S1 P3: Why Trend Following is the Greatest

S1 P3: Why Trend Following is the Greatest

December 6, 2017

[This is post #3 of Season 1. You can read last week’s post here.]

What are the qualifications for being “the greatest”?

Is something the greatest because it’s revolutionary? Is it the greatest because it’s first? Or maybe because it had a moment of spectacular performance?

There are many arguments for calling something the greatest, but ultimately it comes down to this: the good times were very good and they lasted a long, long time.

It’s one thing to have a shining moment. But one moment doesn’t make someone the greatest. Would anyone argue that the author of a one-hit wonder is the best writer of all time? Of course not.

It’s another thing to have a long career. Fabrice Santoro is an outstanding tennis player with a very long career. His incredible shot-making earned him the nickname “The Magician,” and he has the second most appearances in Grand Slam events all time.

But that long, successful career doesn’t get Santoro into the discussion for greatest ever. Case in point: you’ve never heard of him.

When you combine those two things, though, you can figure out who’s best.

Tom Brady (love him or hate him) has had a long career of sustained quarterback excellence as well as many individual years of elite performance.

Roger Federer (like him or love him) has had the best year of all time and an amazing career that’s still going on.

When your peak is better than everyone else in a snapshot and you’re also better than everyone else for a long time, it becomes clear that you’re the best ever.

It’s really not debatable.

And that’s why trend following is so great.

To start, the strategy made $200 million for famous trend-follower Richard Dennis in the 1980s (that’s $458 million in today’s money). That’s astounding.

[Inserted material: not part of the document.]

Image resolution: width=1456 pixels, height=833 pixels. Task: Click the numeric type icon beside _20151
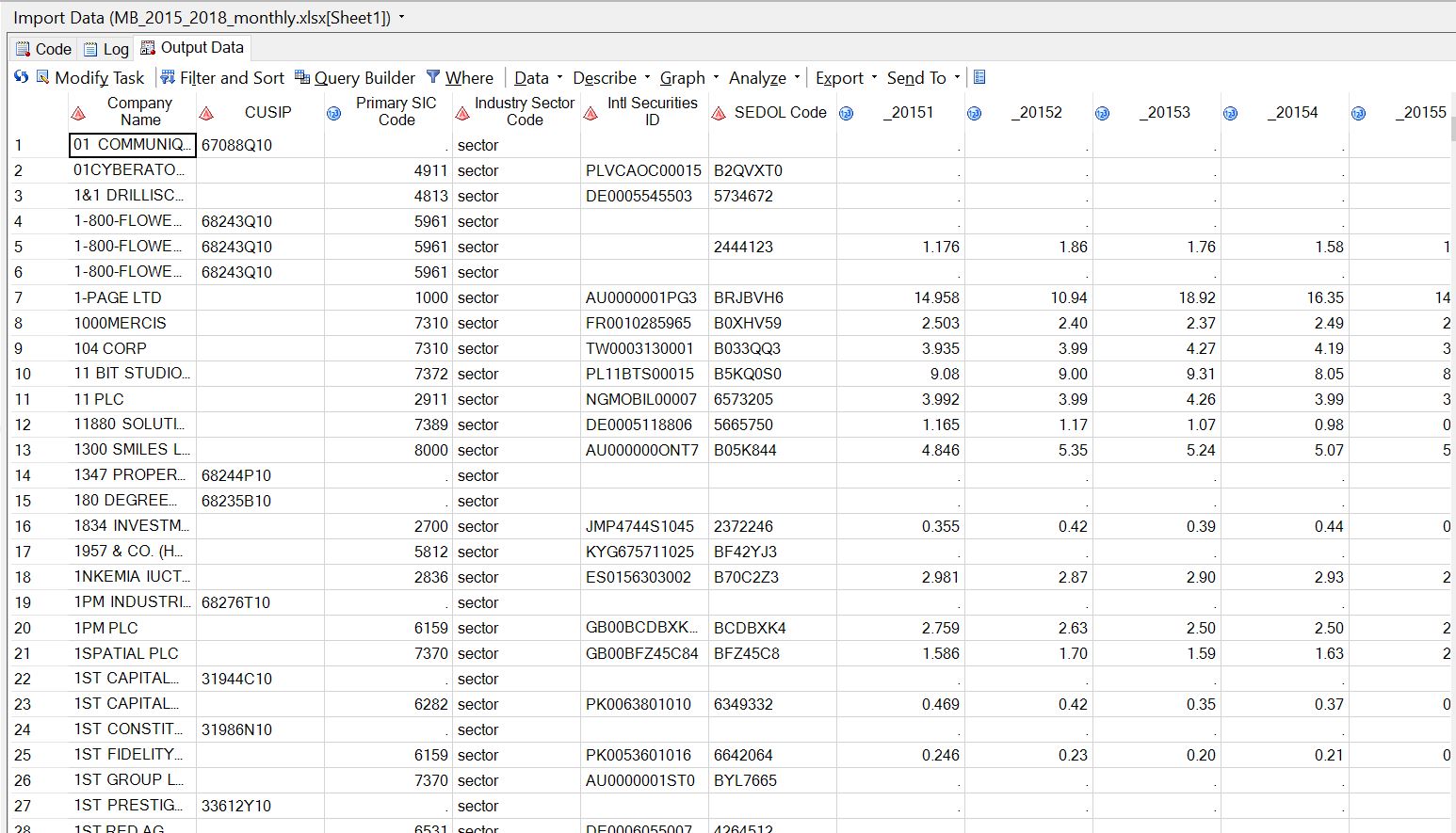[846, 113]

And when Dennis taught this same strategy to his students in the famous Turtle experiment, the Turtles reportedly made $175 million in five years.

That’s incredible peak performance.

But the trading world is littered with strategies that worked once and never worked again. For example, the strategy used in the book/movie The Big Short will never repeat itself.

So how has trend following done since the ’80s?

Looking at the Turtles who have gone on to manage their own funds, they have gotten a yearly return of 50% or better 6 times since 1990. And that’s using low leverage because their clients are risk averse.

If we add in famous trend follower Bill Dunn, we get 6 more years of 50%+ performance.

That’s peak performance at the highest level over many decades.

The magic combination.

But that’s not all.

As I outlined in my podcast, there is research that shows that trend following has been amazing for centuries. Centuries!

For hundreds of years, research shows that trend following has outperformed buy and hold strategies (also a contender for greatest of all time) by about a 3 to 1 margin.

Trend following can have incredible short term performance and it’s also been around forever.

Check, check.

That’s why it’s the greatest strategy of all time.